Per distinguere tra le diverse manifestazioni del potere di autotutela è stata tracciata (Cerulli Irelli, V., Principii del diritto amministrativo, Torino, 2005, 217) una linea di demarcazione tra procedimenti di revisione (sospensione, revoca e proroga) che attengono alle vicende dell’efficacia durevole e procedimenti “intesi al riesame” di precedenti atti amministrativi. I primi fondano la loro ragion d’essere sulla permanenza nel tempo di un rapporto tra titolare del potere e beneficiario del provvedimento che giustifica la possibilità dell’amministrazione di intervenire in corso di esecuzione a sospendere, far cessare definitivamente o prolungare gli effetti del provvedimento. I procedimenti espressione della cd. autotutela decisoria, invece, (convalida, conferma, annullamento d’ufficio) sono “assimilabili” a quelli di revisione quanto a struttura, “ma diversi nell’efficacia”: essi consentono al soggetto pubblico di riesaminare la validità dei propri atti «successivamente al loro perfezionamento e alla produzione degli effetti». Di contrario avviso si è mostrato chi (Cavallo, B., Provvedimenti e atti amministrativi, in Trattato di diritto amministrativo, diretto da G. Santaniello, Padova, 1993, 352), allo scopo di evitare “architetture” complesse che gravano una «fenomenologia già troppo carica di “nominalismi”», ha preferito distinguere le diverse manifestazioni dell’autotutela in base a tre fondamentali opzioni: «a termine del riesame, l’autotutela può esprimersi con un provvedimento che conferma la validità e l’efficacia dell’atto sottoposto al riesame; ovvero, pur avendone accertata l’invalidità, si provvede a sanare il vizio con un nuovo provvedimento, adottato al fine di conservare, in toto o in parte, gli effetti del primo.
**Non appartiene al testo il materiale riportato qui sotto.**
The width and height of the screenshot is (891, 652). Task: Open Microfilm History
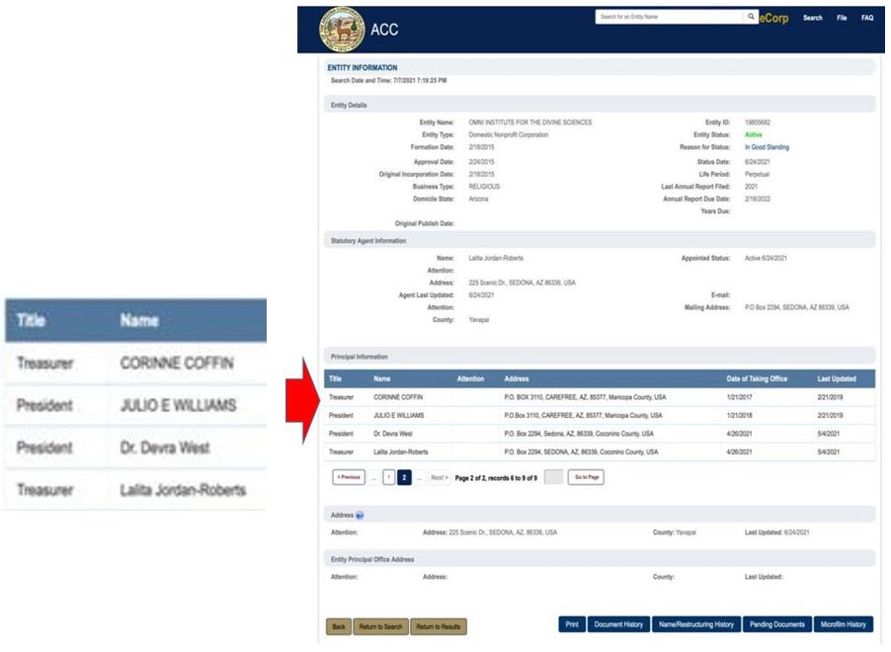[x=843, y=624]
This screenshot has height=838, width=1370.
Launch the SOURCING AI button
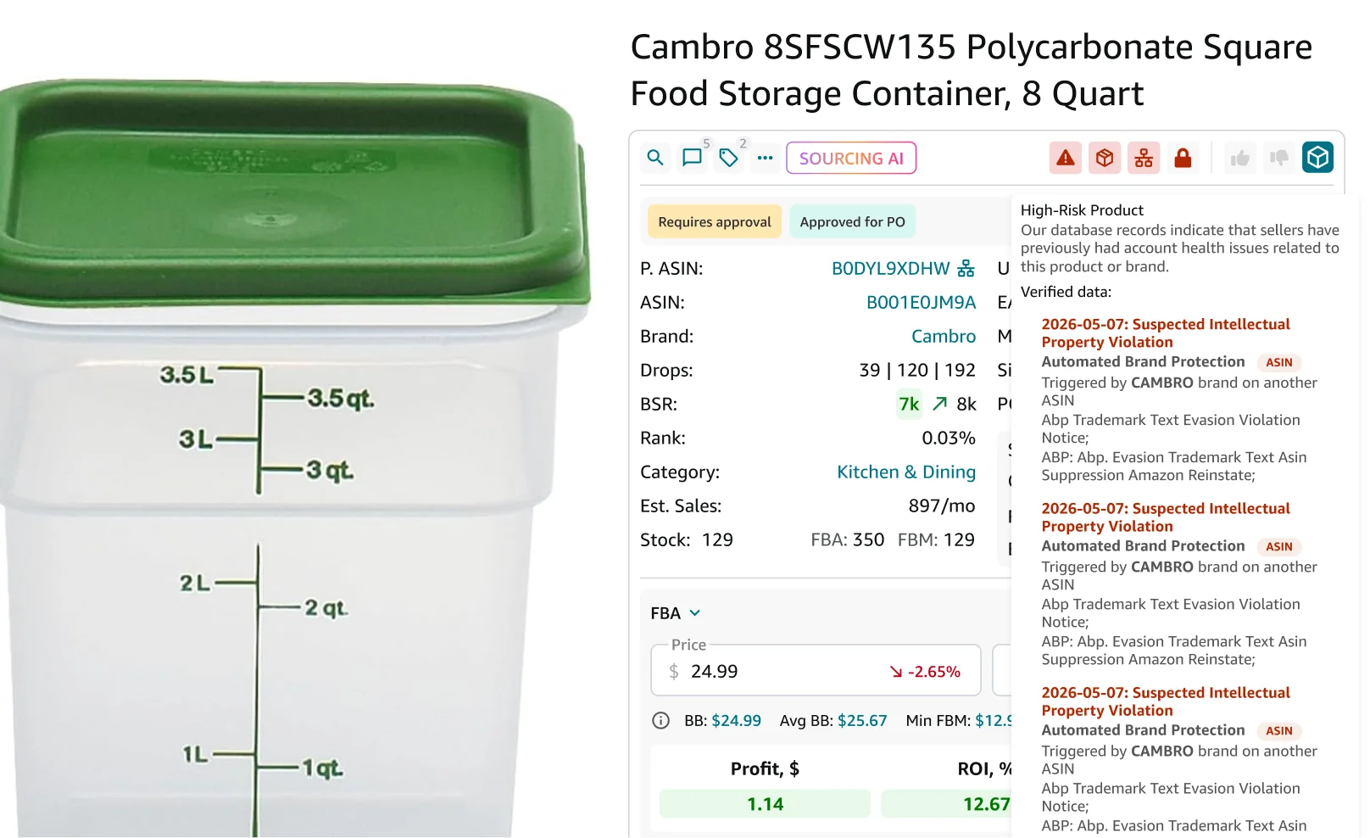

Diversamente (…) l’amministrazione, in presenza dell’atto ritenuto invalido, ne dispone spontaneamente il ritiro, eliminando con un provvedimento demolitorio il precedente atto viziato».
Il dato che emerge dai diversi tentativi di sistemazione dogmatica delle molteplici fattispecie è che esse, benché caratterizzate talora da natura e funzioni profondamente distanti, al punto che la revoca è stata ritenuta “abusivamente” ascritta nella categoria dell’autotutela (Mattarella, B.G., op. cit.) assumono tutte funzione centrale nella modulazione (ed attualizzazione) dell’equilibrio tra gli interessi presi in considerazione dalla decisione amministrativa, potendo assumere tanto la finalità di travolgere il precedente provvedimento, quanto quella, probabilmente prioritaria, di sanarlo per stabilizzarne definitivamente gli effetti.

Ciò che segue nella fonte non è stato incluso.